We need some qualitative time
Research is like a relationship. For the most part we can gauge opinion through day-to-day indicators, using the balance of play to judge where we stand and how our significant other is feeling. But there comes a time when you just have to sit down and have a chat, or spend some ‘qualitative’ time together.
Focus groups and in-depth interviews are increasingly being utilised by firms wishing to delve a little deeper into consumer opinion. Whilst numbers and figures have several advantages, it is often equally beneficial to put statistics to one side and get into the nitty-gritty of the research before wider audiences are surveyed, which is where qualitative research methods come into play.
Qualitative research has several advantages. Primarily, it allows the interviewee to lead the discussion as well as the interviewer. This makes the results less staged and usually allows a better understanding of the target market to emerge. As a socially-oriented research method, it captures real-life data in a social setting and has a high face validity, meaning that it measures what it is intended to measure.
Researchers often cite the fact that the ‘why’ aspect of qualitative research is the biggest incentive for doing them. Rather than relying on ‘when’, ‘how much’, and ‘what’ questions, which are the cornerstones of quantitative research, the interviewer can rely on the word ‘why’, thus prompting interview subjects to expand on their answers and develop a better understanding of what prompts people to think in a certain way, rather than just ascertaining that they think that way.
There are several research methods that fall into the qualitative side of the research spectrum.
At Atomik Research we arrange both face-to-face and telephone interviews to allow researchers to ask open-ended questions conducted in a less formal way. An advantage of interviewing respondents is that the questions are not locked in stone and can be expanded on or even allowed to run in previously unthought-of directions.

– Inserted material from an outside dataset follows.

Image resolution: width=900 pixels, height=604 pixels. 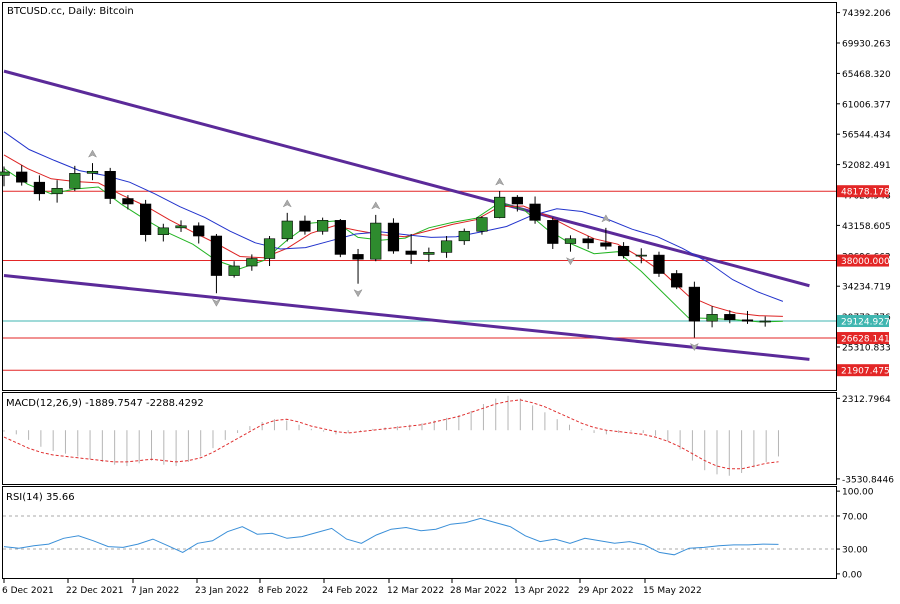 What do you see at coordinates (105, 404) in the screenshot?
I see `macd-title: MACD(12,26,9) -1889.7547 -2288.4292` at bounding box center [105, 404].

Focus groups have many of the advantages of interviews in that the questions aren’t static, but they have the additional ‘group’ benefit whereby people interact with each other and share opinions more openly. We often arrange focus groups for clients looking for inspiration, as group dynamics often bring out aspects of the topic or reveal information about the subject that may not have been anticipated by the researcher or emerged from individual interviews.